Ma pratique

  Une pratique qui évolue...

En tant que thérapeute, il me semble indispensable de répondre à la demande du patient. C'est pourquoi je fais appel à plusieurs types de techniques selon les besoins, et ce qui me semble etre le plus indiqué en fonction du symptôme : je pratique, entre autres, des techniques  craniennes, tissulaires, biodynamiques, viscérales, structurelles, d'énergie musculaire etc...

Je favorise en priorité une approche en douceur qui, selon moi, témoigne d'une plus grande efficacité à long terme. Ceci étant, je pense qu'il est primordial d'être capable d'utiliser le bon outil au bon moment. Je mobilise ainsi différentes méthodes afin de répondre au mieux aux besoins du corps, dans le but d'avoir un ensemble de techniques complémentaires. C'est dans cette optique que je continue d'apprendre, et de me former afin d'augmenter mon arsenal thérapeutique.

 

  Pourquoi une ostéopathie douce ?

Tout d'abord parce que c'est sans danger ni aucune contrindication. De plus en plus de personnes apprécient cette approche car elle est plus agréable que les manipulations.

Par ailleurs, si l'on s'en réfère aux grands principes de l'ostéopathie (cf Ostéopathie/définitions) le but du praticien est de permettre au corps qui n'arrive plus à s'autoguerir de retrouver la santé. Or, pour aider un corps fatigué (et dont la vitalité est épuisée) à se prendre en charge, il semble essentiel de lui montrer la voie à suivre, sans trop le bousculer ni faire le travail à sa place, sinon l'ostéo peut devenir une béquille dont le corps ne peut plus se passer.

Le procéssus d'autoguérison étant majoritairement géré au niveau du Système Nerveux Central (le cerveau et la moëlle épiniaire = SNC), son bon fonctionnement est primordial pour que le corps retrouve la santé. Dès lors, il est important de traiter le SNC en priorité, car les douleurs apparaissent principalement suite à des déffaillances de ce dernier, excepté dans les cas d'importants traumatismes.

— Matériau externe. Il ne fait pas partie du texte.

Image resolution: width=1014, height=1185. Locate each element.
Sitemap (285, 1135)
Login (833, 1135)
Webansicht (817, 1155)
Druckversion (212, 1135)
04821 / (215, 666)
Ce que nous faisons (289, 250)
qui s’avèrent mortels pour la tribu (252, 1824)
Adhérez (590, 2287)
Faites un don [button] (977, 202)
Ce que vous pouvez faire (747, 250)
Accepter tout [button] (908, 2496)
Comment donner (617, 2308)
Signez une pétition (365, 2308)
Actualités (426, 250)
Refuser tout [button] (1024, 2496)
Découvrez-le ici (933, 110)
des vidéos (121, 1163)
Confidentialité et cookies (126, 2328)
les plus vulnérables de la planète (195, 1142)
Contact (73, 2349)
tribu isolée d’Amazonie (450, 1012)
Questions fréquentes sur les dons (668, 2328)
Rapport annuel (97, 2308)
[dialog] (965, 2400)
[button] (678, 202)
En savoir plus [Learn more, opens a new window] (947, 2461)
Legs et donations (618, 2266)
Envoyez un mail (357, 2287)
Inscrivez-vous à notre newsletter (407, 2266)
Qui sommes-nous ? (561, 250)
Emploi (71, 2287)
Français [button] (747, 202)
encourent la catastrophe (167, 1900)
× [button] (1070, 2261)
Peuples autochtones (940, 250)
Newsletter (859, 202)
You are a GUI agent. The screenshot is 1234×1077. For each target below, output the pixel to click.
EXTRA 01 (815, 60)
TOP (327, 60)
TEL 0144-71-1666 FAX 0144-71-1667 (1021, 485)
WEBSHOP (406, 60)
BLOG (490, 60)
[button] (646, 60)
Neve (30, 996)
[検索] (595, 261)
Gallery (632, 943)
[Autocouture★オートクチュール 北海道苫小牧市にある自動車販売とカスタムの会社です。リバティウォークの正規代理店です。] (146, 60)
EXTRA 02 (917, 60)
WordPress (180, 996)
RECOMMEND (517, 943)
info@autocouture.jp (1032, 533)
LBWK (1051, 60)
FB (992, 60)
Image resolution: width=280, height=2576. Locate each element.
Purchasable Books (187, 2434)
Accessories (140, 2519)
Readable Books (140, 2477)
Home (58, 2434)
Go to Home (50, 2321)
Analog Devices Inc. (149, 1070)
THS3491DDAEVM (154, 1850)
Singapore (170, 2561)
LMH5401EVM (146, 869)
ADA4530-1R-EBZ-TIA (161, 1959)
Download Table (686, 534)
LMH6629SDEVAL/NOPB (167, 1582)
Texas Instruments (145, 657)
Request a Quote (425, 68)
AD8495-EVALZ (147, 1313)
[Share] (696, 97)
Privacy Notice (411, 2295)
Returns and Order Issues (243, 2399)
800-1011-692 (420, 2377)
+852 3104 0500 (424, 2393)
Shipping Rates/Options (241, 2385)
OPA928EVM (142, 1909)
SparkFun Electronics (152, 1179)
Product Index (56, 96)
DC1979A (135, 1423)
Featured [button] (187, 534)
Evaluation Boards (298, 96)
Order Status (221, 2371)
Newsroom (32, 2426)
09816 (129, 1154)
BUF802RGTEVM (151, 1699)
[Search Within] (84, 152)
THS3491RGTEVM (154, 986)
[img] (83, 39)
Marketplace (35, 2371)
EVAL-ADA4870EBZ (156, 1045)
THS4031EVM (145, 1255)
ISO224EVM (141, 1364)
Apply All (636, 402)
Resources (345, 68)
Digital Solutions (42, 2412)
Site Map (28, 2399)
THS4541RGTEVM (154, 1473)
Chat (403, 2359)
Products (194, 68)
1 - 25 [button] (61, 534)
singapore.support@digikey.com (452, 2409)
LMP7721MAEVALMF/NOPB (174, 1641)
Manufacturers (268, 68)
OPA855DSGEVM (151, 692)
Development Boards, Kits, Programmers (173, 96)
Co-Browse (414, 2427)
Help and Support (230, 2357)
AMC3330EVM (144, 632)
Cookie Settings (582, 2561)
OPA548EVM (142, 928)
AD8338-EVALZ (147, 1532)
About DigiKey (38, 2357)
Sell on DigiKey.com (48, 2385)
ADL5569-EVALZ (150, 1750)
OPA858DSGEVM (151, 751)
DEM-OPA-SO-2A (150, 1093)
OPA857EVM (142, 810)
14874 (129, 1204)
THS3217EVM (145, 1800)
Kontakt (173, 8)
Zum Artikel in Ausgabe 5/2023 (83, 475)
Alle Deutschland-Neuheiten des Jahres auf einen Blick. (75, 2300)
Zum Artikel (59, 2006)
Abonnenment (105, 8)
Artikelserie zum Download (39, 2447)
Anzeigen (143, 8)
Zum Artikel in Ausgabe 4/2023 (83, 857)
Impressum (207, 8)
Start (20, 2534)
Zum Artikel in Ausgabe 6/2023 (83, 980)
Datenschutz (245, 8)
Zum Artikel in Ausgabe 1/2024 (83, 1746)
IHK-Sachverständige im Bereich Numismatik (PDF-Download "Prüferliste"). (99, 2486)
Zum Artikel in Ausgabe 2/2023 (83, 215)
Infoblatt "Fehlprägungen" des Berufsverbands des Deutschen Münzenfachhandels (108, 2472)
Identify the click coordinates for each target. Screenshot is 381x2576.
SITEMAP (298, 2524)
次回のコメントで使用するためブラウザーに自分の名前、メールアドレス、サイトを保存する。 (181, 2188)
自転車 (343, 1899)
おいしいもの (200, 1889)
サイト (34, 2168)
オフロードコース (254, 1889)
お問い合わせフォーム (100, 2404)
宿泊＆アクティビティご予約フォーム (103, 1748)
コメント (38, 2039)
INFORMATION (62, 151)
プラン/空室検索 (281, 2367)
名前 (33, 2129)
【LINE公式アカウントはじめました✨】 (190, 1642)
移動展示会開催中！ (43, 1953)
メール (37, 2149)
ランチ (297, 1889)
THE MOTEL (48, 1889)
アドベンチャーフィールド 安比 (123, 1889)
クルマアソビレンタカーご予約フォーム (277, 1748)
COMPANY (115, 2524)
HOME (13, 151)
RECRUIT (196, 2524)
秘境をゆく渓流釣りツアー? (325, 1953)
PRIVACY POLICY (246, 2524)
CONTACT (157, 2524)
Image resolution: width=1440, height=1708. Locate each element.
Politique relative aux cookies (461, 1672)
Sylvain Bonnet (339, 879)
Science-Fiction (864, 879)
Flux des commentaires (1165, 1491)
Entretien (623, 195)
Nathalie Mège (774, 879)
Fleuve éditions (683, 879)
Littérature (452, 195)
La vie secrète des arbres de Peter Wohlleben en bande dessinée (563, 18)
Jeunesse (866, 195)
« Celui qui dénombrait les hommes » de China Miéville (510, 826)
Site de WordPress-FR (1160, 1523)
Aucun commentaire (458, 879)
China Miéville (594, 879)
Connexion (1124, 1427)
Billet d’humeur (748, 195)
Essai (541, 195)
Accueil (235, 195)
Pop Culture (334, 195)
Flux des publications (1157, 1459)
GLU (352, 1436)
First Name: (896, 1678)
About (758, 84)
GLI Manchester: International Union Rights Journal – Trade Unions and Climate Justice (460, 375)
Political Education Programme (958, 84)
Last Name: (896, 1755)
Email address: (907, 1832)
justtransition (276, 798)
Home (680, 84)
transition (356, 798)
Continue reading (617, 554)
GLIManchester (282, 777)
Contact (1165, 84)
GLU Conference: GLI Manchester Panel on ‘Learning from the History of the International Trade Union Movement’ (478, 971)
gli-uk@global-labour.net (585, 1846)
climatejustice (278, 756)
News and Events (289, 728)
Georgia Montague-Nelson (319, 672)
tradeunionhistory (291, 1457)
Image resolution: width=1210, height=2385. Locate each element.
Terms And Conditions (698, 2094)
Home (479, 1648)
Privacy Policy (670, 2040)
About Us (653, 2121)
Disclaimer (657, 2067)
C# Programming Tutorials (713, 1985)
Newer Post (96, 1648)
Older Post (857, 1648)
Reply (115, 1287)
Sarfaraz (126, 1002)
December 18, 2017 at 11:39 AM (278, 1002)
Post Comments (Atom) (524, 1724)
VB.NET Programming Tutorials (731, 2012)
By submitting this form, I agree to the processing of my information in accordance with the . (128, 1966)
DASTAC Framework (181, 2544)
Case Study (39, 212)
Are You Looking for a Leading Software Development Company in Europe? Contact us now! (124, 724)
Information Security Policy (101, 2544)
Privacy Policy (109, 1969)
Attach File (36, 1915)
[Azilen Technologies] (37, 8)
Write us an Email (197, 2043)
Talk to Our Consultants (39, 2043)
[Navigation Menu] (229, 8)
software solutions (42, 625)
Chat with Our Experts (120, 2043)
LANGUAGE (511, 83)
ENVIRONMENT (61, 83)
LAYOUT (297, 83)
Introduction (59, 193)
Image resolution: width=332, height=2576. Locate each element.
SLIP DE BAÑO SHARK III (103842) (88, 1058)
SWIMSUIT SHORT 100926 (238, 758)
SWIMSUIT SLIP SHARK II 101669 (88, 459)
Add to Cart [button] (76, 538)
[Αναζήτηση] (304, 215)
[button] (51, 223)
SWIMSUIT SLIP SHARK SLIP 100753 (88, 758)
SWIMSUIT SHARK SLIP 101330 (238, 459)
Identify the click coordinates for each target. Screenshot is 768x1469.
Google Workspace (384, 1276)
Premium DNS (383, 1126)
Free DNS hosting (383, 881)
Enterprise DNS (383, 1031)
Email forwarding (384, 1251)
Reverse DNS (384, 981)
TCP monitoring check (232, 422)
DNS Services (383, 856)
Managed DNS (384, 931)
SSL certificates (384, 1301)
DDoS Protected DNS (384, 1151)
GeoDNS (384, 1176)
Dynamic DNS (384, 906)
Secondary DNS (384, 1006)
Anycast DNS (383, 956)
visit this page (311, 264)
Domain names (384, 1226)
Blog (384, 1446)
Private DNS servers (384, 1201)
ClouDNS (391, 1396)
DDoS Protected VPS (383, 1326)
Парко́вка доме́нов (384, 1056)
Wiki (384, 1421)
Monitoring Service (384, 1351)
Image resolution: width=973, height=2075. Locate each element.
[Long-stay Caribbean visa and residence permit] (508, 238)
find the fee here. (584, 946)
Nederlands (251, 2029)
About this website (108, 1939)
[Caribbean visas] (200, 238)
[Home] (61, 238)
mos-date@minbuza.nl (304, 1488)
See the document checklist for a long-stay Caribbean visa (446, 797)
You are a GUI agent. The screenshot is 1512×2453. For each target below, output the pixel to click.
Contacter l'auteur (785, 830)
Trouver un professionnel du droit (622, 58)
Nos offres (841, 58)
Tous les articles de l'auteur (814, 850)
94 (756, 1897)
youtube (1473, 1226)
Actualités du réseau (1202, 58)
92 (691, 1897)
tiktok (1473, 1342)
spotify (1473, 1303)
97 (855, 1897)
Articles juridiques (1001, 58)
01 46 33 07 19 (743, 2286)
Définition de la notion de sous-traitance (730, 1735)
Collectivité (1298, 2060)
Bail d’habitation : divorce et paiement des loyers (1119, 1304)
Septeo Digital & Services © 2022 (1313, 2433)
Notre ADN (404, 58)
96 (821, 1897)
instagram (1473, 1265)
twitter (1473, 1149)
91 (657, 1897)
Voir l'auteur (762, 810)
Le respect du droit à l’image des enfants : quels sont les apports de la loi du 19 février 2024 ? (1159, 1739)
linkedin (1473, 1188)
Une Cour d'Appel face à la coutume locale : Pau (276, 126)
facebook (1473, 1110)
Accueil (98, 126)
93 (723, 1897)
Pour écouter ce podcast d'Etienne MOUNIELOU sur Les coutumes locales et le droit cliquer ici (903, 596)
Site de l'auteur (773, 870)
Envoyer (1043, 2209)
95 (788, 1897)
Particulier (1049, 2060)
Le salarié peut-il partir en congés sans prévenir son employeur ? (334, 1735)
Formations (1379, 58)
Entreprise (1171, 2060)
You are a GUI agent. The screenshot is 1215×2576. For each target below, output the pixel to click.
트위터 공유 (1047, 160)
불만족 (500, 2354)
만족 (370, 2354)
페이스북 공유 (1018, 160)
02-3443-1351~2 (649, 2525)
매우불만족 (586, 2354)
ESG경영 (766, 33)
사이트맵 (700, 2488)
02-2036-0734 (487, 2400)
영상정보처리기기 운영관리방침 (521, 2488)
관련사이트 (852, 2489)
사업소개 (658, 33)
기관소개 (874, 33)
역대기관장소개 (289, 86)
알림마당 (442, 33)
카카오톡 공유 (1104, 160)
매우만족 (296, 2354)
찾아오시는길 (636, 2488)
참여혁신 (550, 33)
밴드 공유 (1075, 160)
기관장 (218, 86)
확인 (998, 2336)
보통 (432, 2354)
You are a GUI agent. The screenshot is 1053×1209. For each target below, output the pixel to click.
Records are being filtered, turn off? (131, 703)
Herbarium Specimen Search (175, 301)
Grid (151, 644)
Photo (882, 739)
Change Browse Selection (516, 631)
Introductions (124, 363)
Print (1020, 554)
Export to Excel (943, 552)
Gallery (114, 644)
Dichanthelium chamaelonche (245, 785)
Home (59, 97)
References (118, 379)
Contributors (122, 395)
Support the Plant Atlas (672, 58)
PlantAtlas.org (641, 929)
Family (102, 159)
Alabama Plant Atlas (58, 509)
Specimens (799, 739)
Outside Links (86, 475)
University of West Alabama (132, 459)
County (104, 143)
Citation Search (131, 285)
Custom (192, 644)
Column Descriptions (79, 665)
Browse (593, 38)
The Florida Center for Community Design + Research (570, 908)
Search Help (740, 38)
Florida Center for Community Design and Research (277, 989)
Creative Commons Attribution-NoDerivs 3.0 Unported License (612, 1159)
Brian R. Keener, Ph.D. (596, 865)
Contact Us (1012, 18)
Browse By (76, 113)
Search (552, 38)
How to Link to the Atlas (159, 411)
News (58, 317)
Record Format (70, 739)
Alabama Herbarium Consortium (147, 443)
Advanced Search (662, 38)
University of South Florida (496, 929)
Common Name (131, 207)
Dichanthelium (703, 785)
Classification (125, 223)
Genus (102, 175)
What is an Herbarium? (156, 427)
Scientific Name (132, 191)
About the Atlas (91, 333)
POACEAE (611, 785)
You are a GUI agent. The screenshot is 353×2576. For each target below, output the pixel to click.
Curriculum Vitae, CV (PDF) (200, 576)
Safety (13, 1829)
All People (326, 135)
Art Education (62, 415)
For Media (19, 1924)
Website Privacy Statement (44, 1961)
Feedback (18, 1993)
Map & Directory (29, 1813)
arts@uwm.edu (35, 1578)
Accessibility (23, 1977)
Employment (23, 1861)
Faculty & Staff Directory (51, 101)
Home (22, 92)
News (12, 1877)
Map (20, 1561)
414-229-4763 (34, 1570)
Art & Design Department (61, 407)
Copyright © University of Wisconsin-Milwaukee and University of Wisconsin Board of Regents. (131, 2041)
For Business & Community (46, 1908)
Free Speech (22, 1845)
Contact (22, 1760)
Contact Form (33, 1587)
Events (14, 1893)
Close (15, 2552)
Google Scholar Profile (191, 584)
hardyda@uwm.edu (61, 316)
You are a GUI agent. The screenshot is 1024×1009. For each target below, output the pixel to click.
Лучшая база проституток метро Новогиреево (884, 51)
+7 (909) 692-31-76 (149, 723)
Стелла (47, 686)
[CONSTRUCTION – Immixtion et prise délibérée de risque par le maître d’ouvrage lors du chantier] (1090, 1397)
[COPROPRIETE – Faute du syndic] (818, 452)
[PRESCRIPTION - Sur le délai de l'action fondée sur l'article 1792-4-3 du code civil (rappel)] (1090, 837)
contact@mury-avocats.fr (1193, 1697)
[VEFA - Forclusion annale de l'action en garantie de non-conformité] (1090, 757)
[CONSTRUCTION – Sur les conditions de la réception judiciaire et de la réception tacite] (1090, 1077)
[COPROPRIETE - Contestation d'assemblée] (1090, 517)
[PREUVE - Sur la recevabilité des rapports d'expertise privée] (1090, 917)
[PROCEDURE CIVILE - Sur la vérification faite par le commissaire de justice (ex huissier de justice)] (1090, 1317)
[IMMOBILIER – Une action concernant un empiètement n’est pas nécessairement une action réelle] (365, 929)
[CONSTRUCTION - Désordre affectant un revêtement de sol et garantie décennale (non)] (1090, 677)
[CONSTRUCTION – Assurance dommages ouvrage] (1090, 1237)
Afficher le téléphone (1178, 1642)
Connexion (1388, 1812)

Le travail au crane prend donc une importance particulière dans un traitement.

Toutefois, il arrive qu'une vertèbre en perte de mobilité soit particulièrement douloureuse et nécéssite une correction par thrust pour permettre un soulagement rapide, dans ce cas, je demande toujours le "consentement éclairé" du patient.

 

  Vous avez dit tissulaire ?

L'image d'un corps "objet" sur lequel l'ostéopathe pratique des techniques mécaniques est aujourd'hui révolue. Le principe est de concevoir le corps comme un système conscient, ayant une intelligence avec laquelle il est nécéssaire de communiquer pour pouvoir collaborer. Lors de traumatismes, les cellules ont la tendance naturelle a se rétracter et diminuer les échanges avec le reste du corps, créant ainsi des zones de rétention. Le but est d'entrer en communication avec ces zones afin de leur permettre de re-communiquer avec l'ensemble.

 

Cette approche a été fortement influencée par les travaux de Pierre Tricot, plus d'infos sur son site :

http://www.approche-tissulaire.fr/

 

  Qu'est ce que l'Ostéopathie biodynamique ?

La biodynamique est le résultat de l'évolution des principes ostéopathiques au fil des ans, les élèves du Dr Still ayant dévellopé cette approche au cours d'expérimentations et de recherches approfondies. La différence avec l'ostéopathie classique réside dans le fait que l'ostéopathe ne cherche pas de dysfonctions ou de pertes de mobilités dans le corps du patient, il est à la recherche d'un équilibre énergétique global qui permettrai au corps de rétablir la santé par lui même. Pour y parvenir, il se met "au service" du corps par une profonde concentration, qui peut sembler similaire à une méditation.